In 2016, Facebook’s grand project to ‘connect the unconnected’ was banned in India after a year-long national debate led by digital activists. What Facebook promoted as a benevolent initiative, activists decried as self-interested attempt to increase market control of the digital space. Since then, the project kept expanding globally, particularly across Africa: by the summer of 2020, at least 32 African nations had offered the service at one point in the last five years. What made this quiet expansion possible across Africa? And what does it mean for the future of civil society, democracy and the Internet on a continent increasingly connected?
Users, data and access
As part of their efforts to increase their global reach, US tech corporations have invested in a range of connectivity projects across the Global South. One of the most notorious ones is Facebook’s Free Basics initiative. Free Basics exists as both an application and website, which allows users to access some basic services, like news, weather and health information, job ads, and of course, Facebook. Free Basics does not include audio, photo and video content and is designed to work on low tech phones, which are still used in many rural areas around the world.

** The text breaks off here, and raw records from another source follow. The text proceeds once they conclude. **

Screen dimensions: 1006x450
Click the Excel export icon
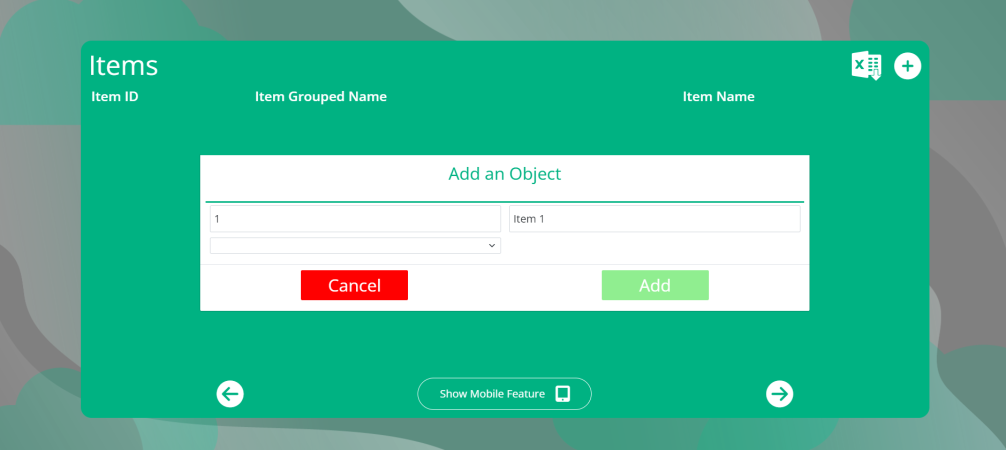pyautogui.click(x=866, y=66)
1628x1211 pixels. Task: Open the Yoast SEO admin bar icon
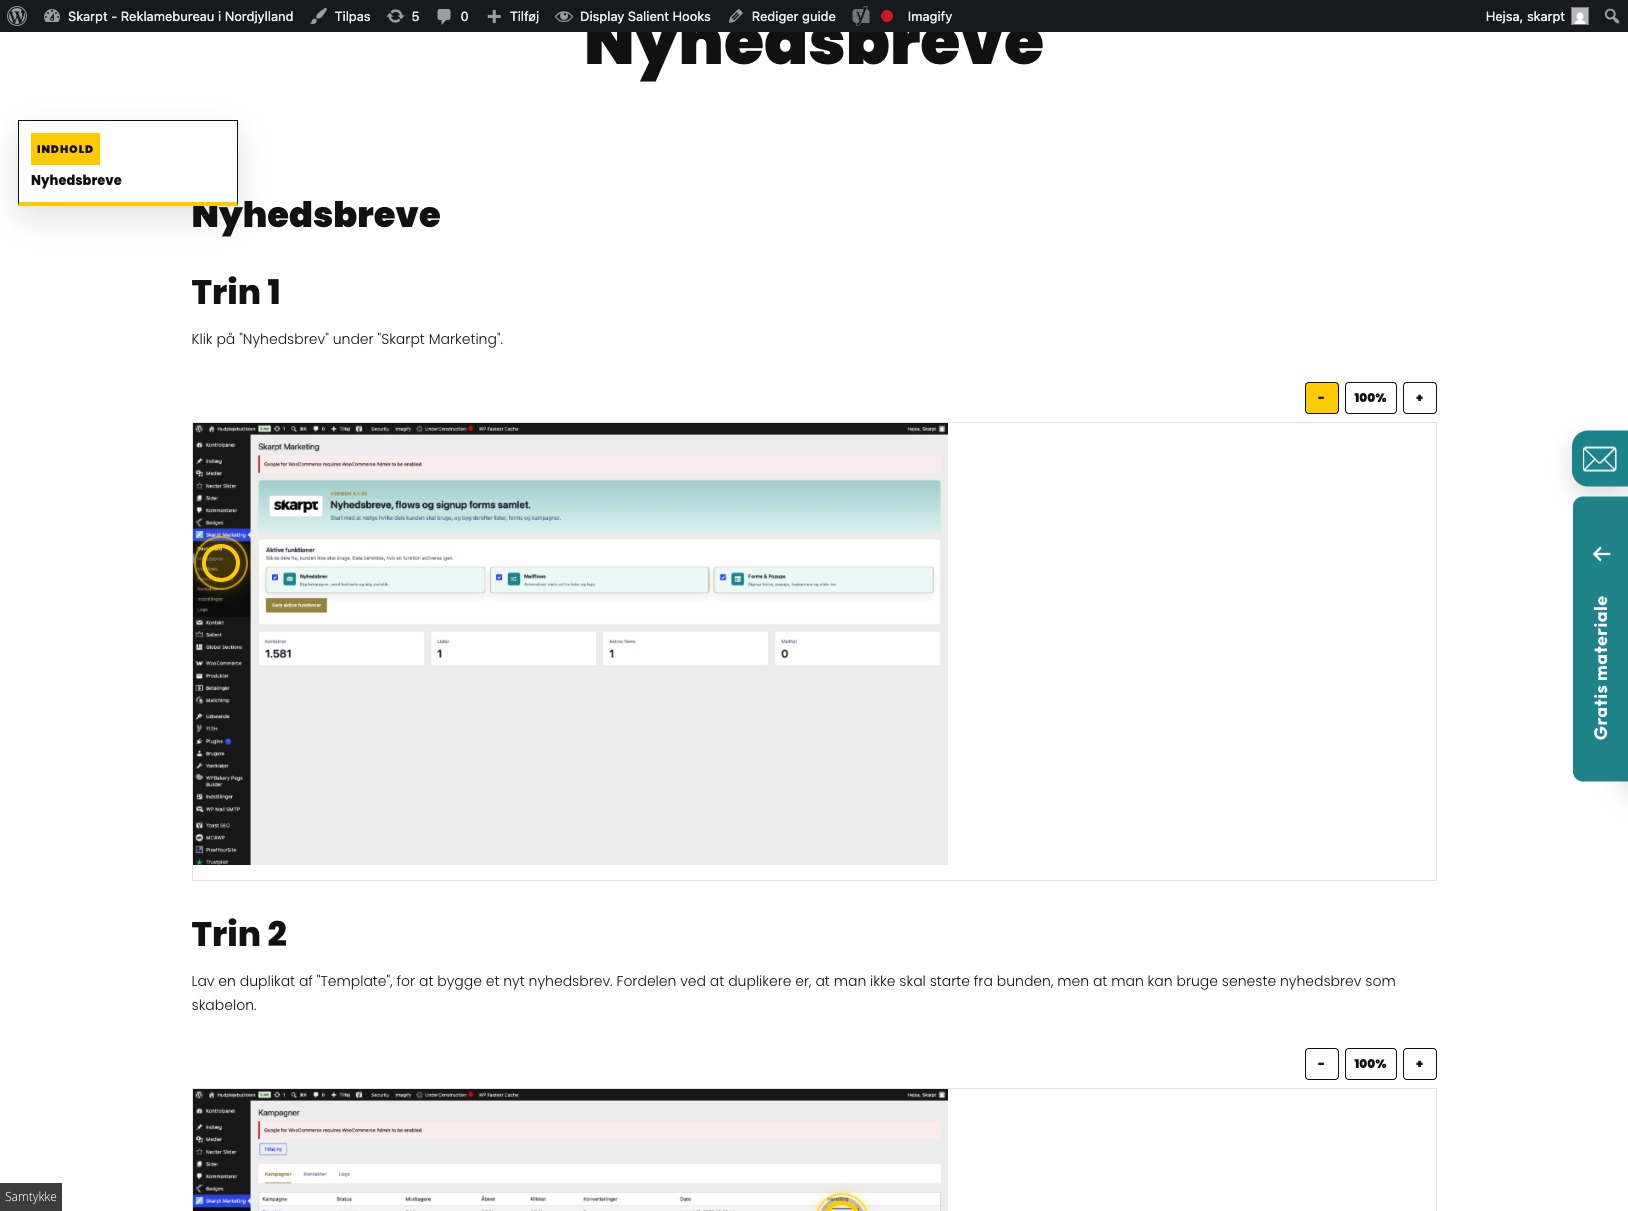click(x=860, y=16)
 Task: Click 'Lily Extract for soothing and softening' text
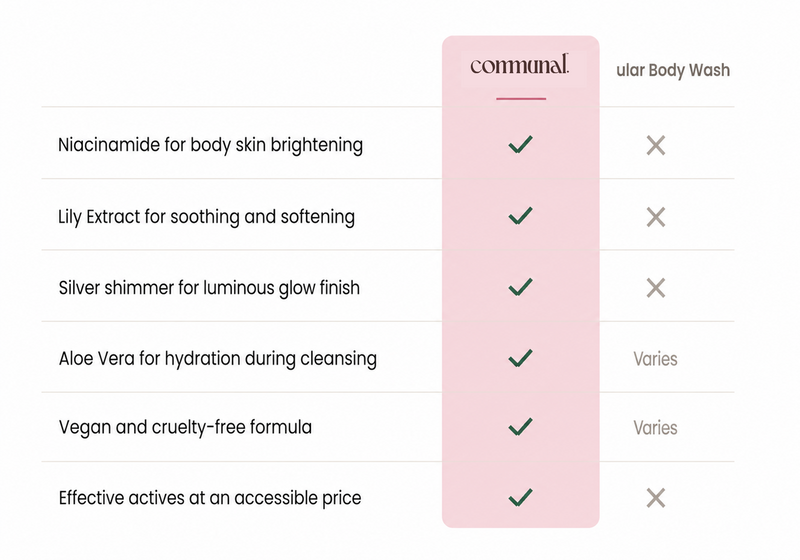click(x=207, y=217)
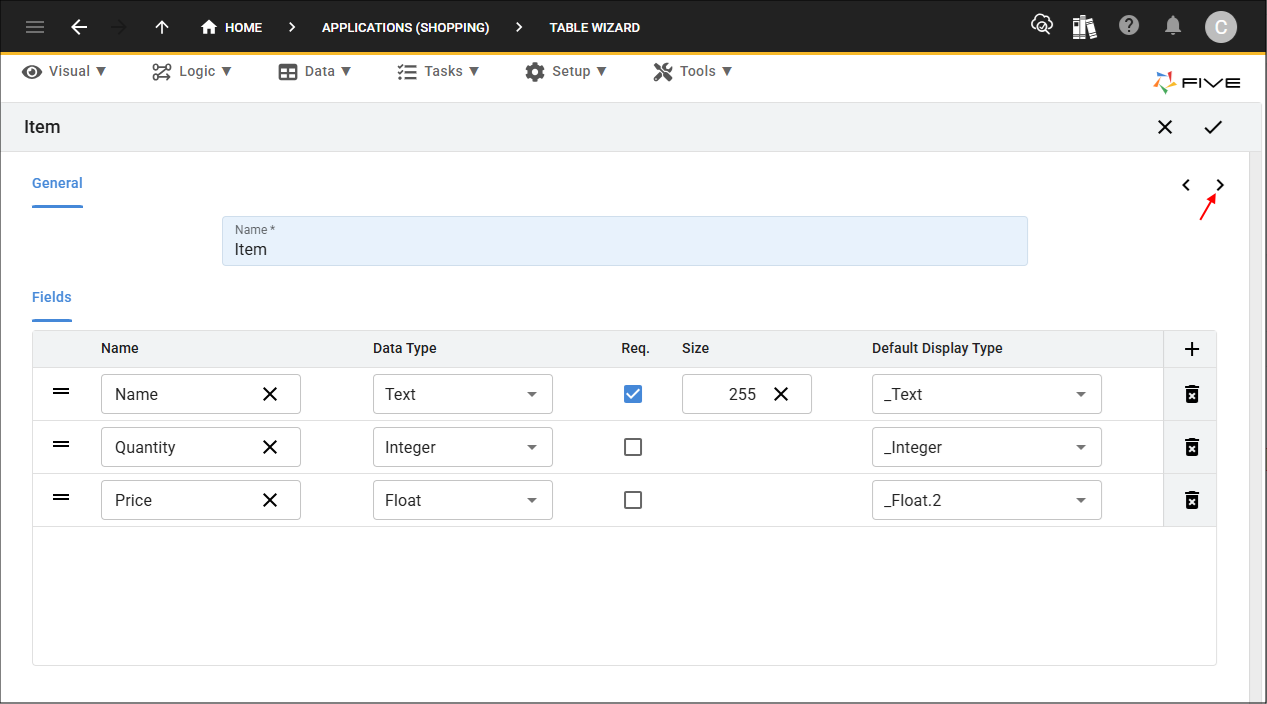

Significantly, users do not need to buy or use data credit to access the services. This is made possible through partnerships that Facebook established with various telecom operators in different markets. While Facebook initially presented the project as philanthropy targeting unconnected rural communities, it follows a gateway drug commercial model: this “free” sample of connectivity will spur greater data consumption, and in the process grow Facebook’s user base while cementing the corporation’s position as the gateway to the Internet for mobile users across the Global South. A confidential internal document from April 2015 (figure 1) shows how Facebook kept track of the project, with a list of 25 priority countries and government support, including 9 in Africa.
Figure 1 – Facebook’s internal Free Basics (FBS) tracking document, April 2015
As the initiative was being rolled out in India in 2015, a group of local activists forcefully opposed it (Prasad, 2018). They argued that Facebook acted as a gatekeeper of the internet by pre-selecting services available on Free Basics without transparency and with detrimental effects on smaller services and local start-ups. In a nutshell, they decried Free Basics and similar promotional offers (known as “zero-rating” offers) as violations of net neutrality, i.e., the principle that internet service providers should treat all internet traffic equally. Throughout 2015, a highly publicized national debate over net neutrality unfolded. It concluded in early 2016 with the Indian regulator banning zero-rating, including Free Basics. In sum, the widespread backlash against Free Basics contributed to raising public awareness of complex digital policy issues, and eventually led to regulatory action. In the process, it played a role in revealing the economic incentives behind Facebook’s so-called philanthropic initiative, and it testified of the growing power that digitally savvy activists can have in influencing public discourse and policy.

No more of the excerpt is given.